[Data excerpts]
====
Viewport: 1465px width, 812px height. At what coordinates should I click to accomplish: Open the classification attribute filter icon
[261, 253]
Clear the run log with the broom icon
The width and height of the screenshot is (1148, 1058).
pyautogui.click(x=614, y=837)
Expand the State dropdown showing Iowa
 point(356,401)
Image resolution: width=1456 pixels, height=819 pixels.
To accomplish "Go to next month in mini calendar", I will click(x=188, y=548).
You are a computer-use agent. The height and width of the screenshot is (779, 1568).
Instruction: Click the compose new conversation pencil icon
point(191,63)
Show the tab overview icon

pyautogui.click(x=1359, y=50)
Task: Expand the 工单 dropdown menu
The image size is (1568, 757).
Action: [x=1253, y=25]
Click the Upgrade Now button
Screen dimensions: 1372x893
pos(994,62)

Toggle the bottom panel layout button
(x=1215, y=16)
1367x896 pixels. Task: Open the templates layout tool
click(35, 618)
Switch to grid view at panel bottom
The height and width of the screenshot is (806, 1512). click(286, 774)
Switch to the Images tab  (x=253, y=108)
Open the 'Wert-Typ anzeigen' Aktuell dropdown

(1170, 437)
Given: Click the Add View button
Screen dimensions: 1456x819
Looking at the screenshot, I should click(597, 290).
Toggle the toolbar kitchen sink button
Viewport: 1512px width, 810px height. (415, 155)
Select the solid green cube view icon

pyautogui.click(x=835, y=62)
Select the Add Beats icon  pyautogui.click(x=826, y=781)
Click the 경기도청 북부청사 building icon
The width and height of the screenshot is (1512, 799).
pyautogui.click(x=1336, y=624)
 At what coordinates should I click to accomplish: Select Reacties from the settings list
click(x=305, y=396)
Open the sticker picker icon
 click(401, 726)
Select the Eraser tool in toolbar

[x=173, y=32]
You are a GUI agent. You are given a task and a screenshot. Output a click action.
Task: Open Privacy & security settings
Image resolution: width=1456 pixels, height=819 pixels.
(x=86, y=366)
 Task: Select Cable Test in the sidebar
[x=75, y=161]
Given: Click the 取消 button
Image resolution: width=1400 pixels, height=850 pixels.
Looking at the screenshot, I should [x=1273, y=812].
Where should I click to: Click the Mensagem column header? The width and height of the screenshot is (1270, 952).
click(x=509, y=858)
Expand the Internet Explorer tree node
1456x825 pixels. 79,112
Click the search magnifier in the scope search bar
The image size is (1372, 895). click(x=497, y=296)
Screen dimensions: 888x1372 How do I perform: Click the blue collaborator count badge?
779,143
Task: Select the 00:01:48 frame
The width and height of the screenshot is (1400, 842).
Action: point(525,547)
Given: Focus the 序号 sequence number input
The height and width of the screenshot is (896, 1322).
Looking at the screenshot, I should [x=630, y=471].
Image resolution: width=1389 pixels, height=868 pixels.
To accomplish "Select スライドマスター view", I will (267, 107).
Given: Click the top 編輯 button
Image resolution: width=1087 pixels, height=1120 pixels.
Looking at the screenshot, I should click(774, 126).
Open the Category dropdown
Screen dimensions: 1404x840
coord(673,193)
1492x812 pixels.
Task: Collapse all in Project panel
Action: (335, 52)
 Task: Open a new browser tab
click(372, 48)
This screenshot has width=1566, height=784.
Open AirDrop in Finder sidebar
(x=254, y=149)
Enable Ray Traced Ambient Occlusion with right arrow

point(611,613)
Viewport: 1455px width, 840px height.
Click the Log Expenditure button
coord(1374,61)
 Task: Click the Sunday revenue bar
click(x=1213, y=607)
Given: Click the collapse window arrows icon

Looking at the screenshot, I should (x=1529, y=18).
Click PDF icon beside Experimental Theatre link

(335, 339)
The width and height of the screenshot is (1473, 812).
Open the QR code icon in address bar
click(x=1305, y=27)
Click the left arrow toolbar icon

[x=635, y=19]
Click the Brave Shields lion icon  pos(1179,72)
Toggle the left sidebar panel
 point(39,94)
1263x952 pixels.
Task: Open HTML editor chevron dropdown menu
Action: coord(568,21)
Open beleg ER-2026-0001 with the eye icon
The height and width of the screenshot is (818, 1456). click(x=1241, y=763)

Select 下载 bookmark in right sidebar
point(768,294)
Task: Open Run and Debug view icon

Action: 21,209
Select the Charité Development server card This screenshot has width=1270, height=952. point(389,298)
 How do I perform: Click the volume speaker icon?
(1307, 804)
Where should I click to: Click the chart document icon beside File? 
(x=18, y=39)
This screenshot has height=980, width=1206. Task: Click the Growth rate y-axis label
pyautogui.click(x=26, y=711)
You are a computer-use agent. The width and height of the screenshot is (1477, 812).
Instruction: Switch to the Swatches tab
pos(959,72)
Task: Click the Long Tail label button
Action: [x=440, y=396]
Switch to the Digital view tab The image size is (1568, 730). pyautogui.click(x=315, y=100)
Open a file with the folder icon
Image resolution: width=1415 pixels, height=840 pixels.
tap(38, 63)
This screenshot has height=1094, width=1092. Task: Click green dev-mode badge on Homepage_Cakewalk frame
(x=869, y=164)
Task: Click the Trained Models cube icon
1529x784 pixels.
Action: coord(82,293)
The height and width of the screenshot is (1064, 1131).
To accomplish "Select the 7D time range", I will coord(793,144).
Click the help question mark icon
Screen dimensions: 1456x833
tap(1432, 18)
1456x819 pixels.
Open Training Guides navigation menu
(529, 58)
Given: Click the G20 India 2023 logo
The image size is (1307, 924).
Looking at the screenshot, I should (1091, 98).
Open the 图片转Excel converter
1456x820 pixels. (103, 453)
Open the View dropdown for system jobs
====
» TASK DETAILS: An exact restatement of all the entries above is needed.

» SOLUTION:
Viewport: 1465px width, 812px height. At what coordinates should I click to accomplish: Open the classification attribute filter icon
[261, 253]
Clear the run log with the broom icon
The width and height of the screenshot is (1148, 1058).
pyautogui.click(x=614, y=837)
Expand the State dropdown showing Iowa
 point(356,401)
Image resolution: width=1456 pixels, height=819 pixels.
To accomplish "Go to next month in mini calendar", I will click(x=188, y=548).
You are a computer-use agent. The height and width of the screenshot is (779, 1568).
Instruction: Click the compose new conversation pencil icon
point(191,63)
Show the tab overview icon

pyautogui.click(x=1359, y=50)
Task: Expand the 工单 dropdown menu
The image size is (1568, 757).
Action: [x=1253, y=25]
Click the Upgrade Now button
Screen dimensions: 1372x893
pos(994,62)

Toggle the bottom panel layout button
(x=1215, y=16)
1367x896 pixels. Task: Open the templates layout tool
click(35, 618)
Switch to grid view at panel bottom
The height and width of the screenshot is (806, 1512). click(286, 774)
Switch to the Images tab  (x=253, y=108)
Open the 'Wert-Typ anzeigen' Aktuell dropdown

(1170, 437)
Given: Click the Add View button
Screen dimensions: 1456x819
Looking at the screenshot, I should click(597, 290).
Toggle the toolbar kitchen sink button
Viewport: 1512px width, 810px height. (415, 155)
Select the solid green cube view icon

pyautogui.click(x=835, y=62)
Select the Add Beats icon  pyautogui.click(x=826, y=781)
Click the 경기도청 북부청사 building icon
The width and height of the screenshot is (1512, 799).
pyautogui.click(x=1336, y=624)
 At what coordinates should I click to accomplish: Select Reacties from the settings list
click(x=305, y=396)
Open the sticker picker icon
 click(401, 726)
Select the Eraser tool in toolbar

[x=173, y=32]
You are a GUI agent. You are given a task and a screenshot. Output a click action.
Task: Open Privacy & security settings
Image resolution: width=1456 pixels, height=819 pixels.
(x=86, y=366)
 Task: Select Cable Test in the sidebar
[x=75, y=161]
Given: Click the 取消 button
Image resolution: width=1400 pixels, height=850 pixels.
Looking at the screenshot, I should [x=1273, y=812].
Where should I click to: Click the Mensagem column header? The width and height of the screenshot is (1270, 952).
click(x=509, y=858)
Expand the Internet Explorer tree node
1456x825 pixels. 79,112
Click the search magnifier in the scope search bar
The image size is (1372, 895). click(x=497, y=296)
Screen dimensions: 888x1372 How do I perform: Click the blue collaborator count badge?
779,143
Task: Select the 00:01:48 frame
The width and height of the screenshot is (1400, 842).
Action: point(525,547)
Given: Focus the 序号 sequence number input
The height and width of the screenshot is (896, 1322).
Looking at the screenshot, I should [x=630, y=471].
Image resolution: width=1389 pixels, height=868 pixels.
To accomplish "Select スライドマスター view", I will (267, 107).
Given: Click the top 編輯 button
Image resolution: width=1087 pixels, height=1120 pixels.
Looking at the screenshot, I should click(774, 126).
Open the Category dropdown
Screen dimensions: 1404x840
coord(673,193)
1492x812 pixels.
Task: Collapse all in Project panel
Action: (335, 52)
 Task: Open a new browser tab
click(372, 48)
This screenshot has width=1566, height=784.
Open AirDrop in Finder sidebar
(x=254, y=149)
Enable Ray Traced Ambient Occlusion with right arrow

point(611,613)
Viewport: 1455px width, 840px height.
Click the Log Expenditure button
coord(1374,61)
 Task: Click the Sunday revenue bar
click(x=1213, y=607)
Given: Click the collapse window arrows icon

Looking at the screenshot, I should (x=1529, y=18).
Click PDF icon beside Experimental Theatre link

(335, 339)
The width and height of the screenshot is (1473, 812).
Open the QR code icon in address bar
click(x=1305, y=27)
Click the left arrow toolbar icon

[x=635, y=19]
Click the Brave Shields lion icon  pos(1179,72)
Toggle the left sidebar panel
 point(39,94)
1263x952 pixels.
Task: Open HTML editor chevron dropdown menu
Action: coord(568,21)
Open beleg ER-2026-0001 with the eye icon
The height and width of the screenshot is (818, 1456). click(x=1241, y=763)

Select 下载 bookmark in right sidebar
point(768,294)
Task: Open Run and Debug view icon

Action: 21,209
Select the Charité Development server card This screenshot has width=1270, height=952. point(389,298)
 How do I perform: Click the volume speaker icon?
(1307, 804)
Where should I click to: Click the chart document icon beside File? 
(x=18, y=39)
This screenshot has height=980, width=1206. Task: Click the Growth rate y-axis label
pyautogui.click(x=26, y=711)
You are a computer-use agent. The width and height of the screenshot is (1477, 812).
Instruction: Switch to the Swatches tab
pos(959,72)
Task: Click the Long Tail label button
Action: [x=440, y=396]
Switch to the Digital view tab The image size is (1568, 730). pyautogui.click(x=315, y=100)
Open a file with the folder icon
Image resolution: width=1415 pixels, height=840 pixels.
tap(38, 63)
This screenshot has height=1094, width=1092. Task: Click green dev-mode badge on Homepage_Cakewalk frame
(x=869, y=164)
Task: Click the Trained Models cube icon
1529x784 pixels.
Action: coord(82,293)
The height and width of the screenshot is (1064, 1131).
To accomplish "Select the 7D time range", I will coord(793,144).
Click the help question mark icon
Screen dimensions: 1456x833
tap(1432, 18)
1456x819 pixels.
Open Training Guides navigation menu
(529, 58)
Given: Click the G20 India 2023 logo
The image size is (1307, 924).
Looking at the screenshot, I should (1091, 98).
Open the 图片转Excel converter
1456x820 pixels. (103, 453)
Open the View dropdown for system jobs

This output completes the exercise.